I am trying to create a function that passes a list of column names to a dplyr
function. I know how to do this if the list of columns names is given in the ...
form, as explained in the tidyeval
documentation:
df <- tibble(
g1 = c(1, 1, 2, 2, 2),
g2 = c(1, 2, 1, 2, 1),
a = sample(5),
b = sample(5)
)
my_summarise <- function(df, ...) {
group_var <- quos(...)
df %>%
group_by(!!!group_var) %>%
summarise(a = mean(a))
}
my_summarise(df, g1, g2)
But if I want to list the column names as an argument of the function, the above solution will not work (of course):
my_summarise <- function(df, group_var, sum_var) {
group_var <- quos(group_var) # nor enquo(group_var)
sum_var <- enquo(sum_var)
df %>%
group_by(!!!group_var) %>%
summarise(a = mean(a))
}
my_summarise(df, list(g1, g2), a)
my_summarise(df, list(g1, g2), b)
How can I get the items inside the list to be quoted individually?
This question is similar to Passing dataframe column names in a function inside another function but in the comments it was suggested to use strings, while here I would like to use bare column names.
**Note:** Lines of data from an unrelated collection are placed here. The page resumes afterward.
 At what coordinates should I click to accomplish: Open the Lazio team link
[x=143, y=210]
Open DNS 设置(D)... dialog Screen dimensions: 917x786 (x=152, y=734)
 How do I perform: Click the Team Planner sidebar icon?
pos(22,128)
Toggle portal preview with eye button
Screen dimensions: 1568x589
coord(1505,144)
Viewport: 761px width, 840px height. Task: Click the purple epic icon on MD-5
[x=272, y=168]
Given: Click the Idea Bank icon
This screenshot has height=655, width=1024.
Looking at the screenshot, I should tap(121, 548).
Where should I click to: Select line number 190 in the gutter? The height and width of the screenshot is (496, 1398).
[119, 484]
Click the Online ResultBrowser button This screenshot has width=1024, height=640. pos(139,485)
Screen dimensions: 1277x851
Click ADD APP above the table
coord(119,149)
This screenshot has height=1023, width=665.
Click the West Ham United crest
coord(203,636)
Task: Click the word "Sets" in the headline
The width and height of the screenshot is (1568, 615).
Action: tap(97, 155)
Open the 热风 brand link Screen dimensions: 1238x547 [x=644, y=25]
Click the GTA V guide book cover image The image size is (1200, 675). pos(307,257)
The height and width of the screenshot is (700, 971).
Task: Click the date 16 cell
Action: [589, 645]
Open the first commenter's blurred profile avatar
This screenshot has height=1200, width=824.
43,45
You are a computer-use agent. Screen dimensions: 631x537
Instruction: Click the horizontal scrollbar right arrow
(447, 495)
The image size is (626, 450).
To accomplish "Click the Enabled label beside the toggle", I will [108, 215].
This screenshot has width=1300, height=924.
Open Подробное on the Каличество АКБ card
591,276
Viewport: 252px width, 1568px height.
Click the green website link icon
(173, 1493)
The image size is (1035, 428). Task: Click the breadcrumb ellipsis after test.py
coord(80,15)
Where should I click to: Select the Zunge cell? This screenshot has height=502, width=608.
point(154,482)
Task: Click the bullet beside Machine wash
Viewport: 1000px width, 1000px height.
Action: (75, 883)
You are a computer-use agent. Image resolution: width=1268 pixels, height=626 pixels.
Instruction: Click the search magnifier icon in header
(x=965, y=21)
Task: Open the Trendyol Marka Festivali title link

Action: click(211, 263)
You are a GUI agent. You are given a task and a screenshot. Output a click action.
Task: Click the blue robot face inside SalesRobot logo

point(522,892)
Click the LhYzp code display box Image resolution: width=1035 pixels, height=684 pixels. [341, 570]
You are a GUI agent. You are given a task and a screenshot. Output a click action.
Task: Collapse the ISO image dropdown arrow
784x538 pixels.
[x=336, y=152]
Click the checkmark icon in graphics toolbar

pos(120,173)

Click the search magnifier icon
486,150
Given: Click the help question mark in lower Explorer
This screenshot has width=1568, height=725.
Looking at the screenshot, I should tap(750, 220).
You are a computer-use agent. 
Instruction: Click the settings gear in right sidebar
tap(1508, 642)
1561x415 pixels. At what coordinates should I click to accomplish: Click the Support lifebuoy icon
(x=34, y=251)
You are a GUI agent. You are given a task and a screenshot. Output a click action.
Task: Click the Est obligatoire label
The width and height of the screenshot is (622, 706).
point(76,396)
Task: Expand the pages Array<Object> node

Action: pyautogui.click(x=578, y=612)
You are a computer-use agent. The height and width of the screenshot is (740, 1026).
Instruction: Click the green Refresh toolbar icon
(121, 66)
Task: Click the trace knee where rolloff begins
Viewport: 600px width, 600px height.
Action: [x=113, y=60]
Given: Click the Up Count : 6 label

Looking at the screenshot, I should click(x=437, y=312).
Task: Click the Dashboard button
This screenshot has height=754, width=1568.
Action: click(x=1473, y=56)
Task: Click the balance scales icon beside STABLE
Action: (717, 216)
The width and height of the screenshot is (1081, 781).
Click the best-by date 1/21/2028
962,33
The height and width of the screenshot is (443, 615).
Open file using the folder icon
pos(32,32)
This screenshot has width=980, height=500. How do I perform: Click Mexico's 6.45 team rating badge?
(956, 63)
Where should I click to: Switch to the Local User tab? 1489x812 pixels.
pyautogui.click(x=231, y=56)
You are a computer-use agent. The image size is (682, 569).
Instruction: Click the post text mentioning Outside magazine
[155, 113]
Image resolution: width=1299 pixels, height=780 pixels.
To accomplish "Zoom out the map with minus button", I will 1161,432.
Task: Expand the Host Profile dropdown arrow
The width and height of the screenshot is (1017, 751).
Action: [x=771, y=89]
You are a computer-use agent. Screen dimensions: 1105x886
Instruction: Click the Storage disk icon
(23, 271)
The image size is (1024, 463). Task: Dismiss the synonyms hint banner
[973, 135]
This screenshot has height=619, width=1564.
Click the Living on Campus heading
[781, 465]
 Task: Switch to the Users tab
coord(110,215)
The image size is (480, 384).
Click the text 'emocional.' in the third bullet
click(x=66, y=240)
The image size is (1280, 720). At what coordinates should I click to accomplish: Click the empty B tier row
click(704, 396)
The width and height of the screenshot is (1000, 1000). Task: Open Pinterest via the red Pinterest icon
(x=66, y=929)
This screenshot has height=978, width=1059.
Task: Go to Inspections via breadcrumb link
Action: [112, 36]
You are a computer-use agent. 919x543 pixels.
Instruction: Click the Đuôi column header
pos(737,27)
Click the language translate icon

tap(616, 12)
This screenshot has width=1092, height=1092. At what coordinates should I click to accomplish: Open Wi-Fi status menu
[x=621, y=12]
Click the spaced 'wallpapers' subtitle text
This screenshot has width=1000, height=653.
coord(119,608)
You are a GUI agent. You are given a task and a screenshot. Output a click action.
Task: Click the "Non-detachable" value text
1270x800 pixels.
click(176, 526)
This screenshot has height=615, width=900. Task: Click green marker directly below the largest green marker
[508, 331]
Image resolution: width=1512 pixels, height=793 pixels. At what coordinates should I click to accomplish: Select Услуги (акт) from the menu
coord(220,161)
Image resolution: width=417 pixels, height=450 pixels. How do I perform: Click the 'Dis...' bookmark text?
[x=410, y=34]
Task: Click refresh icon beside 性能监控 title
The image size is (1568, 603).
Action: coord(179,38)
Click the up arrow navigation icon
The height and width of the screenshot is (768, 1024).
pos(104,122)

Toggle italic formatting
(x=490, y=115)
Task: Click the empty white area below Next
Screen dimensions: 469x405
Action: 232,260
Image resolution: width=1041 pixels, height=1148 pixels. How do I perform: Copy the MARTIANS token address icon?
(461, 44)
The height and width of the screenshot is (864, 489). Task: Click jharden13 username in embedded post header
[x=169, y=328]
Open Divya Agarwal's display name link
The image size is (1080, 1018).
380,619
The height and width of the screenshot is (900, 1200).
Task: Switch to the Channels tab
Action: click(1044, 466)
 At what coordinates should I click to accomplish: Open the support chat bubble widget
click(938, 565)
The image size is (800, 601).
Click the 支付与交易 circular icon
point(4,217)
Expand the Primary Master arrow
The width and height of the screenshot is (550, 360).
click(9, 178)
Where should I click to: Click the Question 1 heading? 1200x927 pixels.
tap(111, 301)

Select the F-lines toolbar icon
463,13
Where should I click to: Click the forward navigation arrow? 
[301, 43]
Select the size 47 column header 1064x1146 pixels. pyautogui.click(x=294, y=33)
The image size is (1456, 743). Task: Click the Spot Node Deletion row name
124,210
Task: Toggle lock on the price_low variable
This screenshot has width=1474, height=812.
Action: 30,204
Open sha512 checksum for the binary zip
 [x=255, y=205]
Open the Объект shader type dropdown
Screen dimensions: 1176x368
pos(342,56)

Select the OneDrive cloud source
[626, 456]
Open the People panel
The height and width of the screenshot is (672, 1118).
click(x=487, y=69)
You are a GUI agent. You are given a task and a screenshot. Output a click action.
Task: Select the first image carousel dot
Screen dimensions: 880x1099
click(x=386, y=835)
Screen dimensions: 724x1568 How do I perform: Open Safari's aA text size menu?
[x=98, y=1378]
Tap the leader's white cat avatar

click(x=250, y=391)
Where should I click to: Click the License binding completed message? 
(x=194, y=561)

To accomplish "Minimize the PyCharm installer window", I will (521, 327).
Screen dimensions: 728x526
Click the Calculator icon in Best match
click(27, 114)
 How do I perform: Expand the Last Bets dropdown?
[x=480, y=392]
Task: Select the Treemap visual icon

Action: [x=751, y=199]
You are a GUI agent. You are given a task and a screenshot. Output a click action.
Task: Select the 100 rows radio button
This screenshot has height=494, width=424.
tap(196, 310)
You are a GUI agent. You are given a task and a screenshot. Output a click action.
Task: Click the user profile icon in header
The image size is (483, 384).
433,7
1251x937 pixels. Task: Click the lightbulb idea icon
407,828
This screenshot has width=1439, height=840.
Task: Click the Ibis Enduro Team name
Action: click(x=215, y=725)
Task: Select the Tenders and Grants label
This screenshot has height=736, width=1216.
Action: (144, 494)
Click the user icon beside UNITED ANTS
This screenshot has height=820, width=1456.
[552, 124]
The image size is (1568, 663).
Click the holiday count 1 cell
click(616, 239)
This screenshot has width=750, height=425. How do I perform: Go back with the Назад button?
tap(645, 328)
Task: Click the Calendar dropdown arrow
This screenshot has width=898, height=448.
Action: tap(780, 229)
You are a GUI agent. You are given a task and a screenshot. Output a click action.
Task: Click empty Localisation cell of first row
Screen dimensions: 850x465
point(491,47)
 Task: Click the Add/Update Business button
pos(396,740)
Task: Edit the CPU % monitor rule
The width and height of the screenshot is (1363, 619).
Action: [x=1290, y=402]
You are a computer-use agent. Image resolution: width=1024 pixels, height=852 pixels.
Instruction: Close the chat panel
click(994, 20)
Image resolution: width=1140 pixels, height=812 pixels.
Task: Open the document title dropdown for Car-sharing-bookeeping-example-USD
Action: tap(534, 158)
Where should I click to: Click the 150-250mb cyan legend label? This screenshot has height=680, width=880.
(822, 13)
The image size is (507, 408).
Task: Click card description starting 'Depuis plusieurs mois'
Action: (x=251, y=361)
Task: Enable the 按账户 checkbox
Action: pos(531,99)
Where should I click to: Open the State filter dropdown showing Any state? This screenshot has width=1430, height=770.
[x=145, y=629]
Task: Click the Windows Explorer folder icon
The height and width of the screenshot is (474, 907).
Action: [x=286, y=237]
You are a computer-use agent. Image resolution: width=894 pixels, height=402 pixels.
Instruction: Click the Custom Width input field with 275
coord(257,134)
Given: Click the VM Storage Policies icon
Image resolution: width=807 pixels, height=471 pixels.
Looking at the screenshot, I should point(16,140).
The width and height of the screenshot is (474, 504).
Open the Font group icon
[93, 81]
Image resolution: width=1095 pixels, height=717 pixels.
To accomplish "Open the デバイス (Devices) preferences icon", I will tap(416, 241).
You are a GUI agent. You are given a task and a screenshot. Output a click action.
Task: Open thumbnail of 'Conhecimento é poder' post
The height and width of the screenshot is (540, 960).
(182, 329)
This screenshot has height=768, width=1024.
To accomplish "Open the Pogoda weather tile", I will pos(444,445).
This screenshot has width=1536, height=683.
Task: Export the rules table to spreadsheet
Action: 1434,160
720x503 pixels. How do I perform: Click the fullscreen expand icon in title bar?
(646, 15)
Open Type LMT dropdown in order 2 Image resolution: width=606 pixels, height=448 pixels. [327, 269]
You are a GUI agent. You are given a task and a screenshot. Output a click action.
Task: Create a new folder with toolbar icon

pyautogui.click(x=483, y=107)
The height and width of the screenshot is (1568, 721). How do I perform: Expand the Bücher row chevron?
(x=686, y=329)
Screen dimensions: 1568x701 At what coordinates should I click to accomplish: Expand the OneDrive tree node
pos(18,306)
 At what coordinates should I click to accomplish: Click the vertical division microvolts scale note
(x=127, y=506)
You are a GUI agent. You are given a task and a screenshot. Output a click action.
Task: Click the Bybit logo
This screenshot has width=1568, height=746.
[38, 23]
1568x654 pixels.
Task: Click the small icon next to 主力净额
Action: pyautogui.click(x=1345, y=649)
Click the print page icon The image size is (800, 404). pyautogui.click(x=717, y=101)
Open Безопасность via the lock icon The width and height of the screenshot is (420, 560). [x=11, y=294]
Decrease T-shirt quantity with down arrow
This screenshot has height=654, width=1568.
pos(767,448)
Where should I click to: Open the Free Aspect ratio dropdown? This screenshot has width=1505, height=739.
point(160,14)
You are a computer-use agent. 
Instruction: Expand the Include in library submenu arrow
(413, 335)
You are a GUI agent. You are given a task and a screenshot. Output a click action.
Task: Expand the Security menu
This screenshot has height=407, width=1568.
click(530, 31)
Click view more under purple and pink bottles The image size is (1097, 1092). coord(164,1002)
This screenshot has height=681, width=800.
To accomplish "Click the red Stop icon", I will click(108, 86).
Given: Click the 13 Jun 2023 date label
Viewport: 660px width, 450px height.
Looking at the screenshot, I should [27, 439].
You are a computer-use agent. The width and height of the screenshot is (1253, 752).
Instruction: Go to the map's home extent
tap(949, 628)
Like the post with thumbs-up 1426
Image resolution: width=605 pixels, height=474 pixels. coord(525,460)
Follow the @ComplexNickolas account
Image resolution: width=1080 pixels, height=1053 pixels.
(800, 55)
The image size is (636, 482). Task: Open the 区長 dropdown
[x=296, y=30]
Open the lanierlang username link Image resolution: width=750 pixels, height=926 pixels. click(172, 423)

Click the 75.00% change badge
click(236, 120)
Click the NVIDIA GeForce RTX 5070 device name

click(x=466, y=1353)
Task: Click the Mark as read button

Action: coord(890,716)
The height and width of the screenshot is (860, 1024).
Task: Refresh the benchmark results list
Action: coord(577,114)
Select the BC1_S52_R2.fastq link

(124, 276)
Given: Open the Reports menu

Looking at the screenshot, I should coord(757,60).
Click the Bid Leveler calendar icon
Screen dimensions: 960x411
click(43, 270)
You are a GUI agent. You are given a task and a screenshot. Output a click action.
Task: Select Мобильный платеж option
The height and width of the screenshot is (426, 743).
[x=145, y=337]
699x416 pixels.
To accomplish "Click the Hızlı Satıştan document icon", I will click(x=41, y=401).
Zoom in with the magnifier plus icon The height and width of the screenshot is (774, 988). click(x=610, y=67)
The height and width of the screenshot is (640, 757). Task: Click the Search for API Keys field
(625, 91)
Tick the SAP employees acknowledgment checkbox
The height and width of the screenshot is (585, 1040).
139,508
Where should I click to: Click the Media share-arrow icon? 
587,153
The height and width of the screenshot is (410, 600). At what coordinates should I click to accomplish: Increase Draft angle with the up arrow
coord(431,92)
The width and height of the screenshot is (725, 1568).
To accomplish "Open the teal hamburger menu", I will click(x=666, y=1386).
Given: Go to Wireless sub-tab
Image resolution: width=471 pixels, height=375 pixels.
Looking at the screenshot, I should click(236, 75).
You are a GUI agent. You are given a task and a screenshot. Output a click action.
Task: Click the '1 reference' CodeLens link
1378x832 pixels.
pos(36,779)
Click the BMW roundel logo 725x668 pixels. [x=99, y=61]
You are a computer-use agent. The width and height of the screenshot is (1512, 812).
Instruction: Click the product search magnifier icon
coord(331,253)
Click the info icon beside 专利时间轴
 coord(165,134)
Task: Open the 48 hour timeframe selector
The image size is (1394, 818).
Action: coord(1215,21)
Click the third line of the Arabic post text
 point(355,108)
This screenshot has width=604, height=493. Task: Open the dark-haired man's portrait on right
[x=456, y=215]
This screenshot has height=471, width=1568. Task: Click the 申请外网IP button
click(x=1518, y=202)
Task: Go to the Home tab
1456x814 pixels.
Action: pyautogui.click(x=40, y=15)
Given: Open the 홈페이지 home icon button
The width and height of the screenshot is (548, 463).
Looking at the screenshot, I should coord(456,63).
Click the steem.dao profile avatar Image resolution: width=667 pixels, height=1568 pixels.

You could pass your list of arguments using alist
instead of list
, as it won't evaluate the arguments.
my_summarise = function(df, group_var, sum_var) {
group_var = quos(!!! group_var)
sum_var = enquo(sum_var)
df %>%
group_by(!!! group_var) %>%
summarise(!! quo_name( sum_var) := mean( !! sum_var) )
}
my_summarise(df, alist(g1, g2), b)
# A tibble: 4 x 3
# Groups: g1 [?]
g1 g2 b
<dbl> <dbl> <dbl>
1 1 1 2.0
2 1 2 3.0
3 2 1 4.5
4 2 2 1.0
Another alternative would be to pass that argument directly with quos
instead of list
as shown in this answer, which bypasses some complications all together.
my_summarise = function(df, group_var, sum_var) {
# group_var = quos(!!! group_var)
sum_var = enquo(sum_var)
df %>%
group_by(!!! group_var) %>%
summarise(!! quo_name( sum_var) := mean( !! sum_var) )
}
my_summarise(df, quos(g1, g2), b)
# A tibble: 4 x 3
# Groups: g1 [?]
g1 g2 b
<dbl> <dbl> <dbl>
1 1 1 2.0
2 1 2 3.0
3 2 1 4.5
4 2 2 1.0
library(dplyr)
df <- tibble(
g1 = c(1, 1, 2, 2, 2),
g2 = c(1, 2, 1, 2, 1),
a = sample(5),
b = sample(5)
)
my_summarise = function(df, group_var, fun_name) {
df %>%
group_by(!!! group_var) %>%
summarize_all(fun_name)
}
my_summarise(df, alist(g1, g2), mean)
alist() handles the arguments 'g1' and 'g2' as function arguments (does not evaluate them) while !!! (same as UQS() unquotes and splices the list. sum_var is not necessary as it looks like you want to take the mean of both 'a' and 'b'. Also, you can generalize it by passing in the function as well.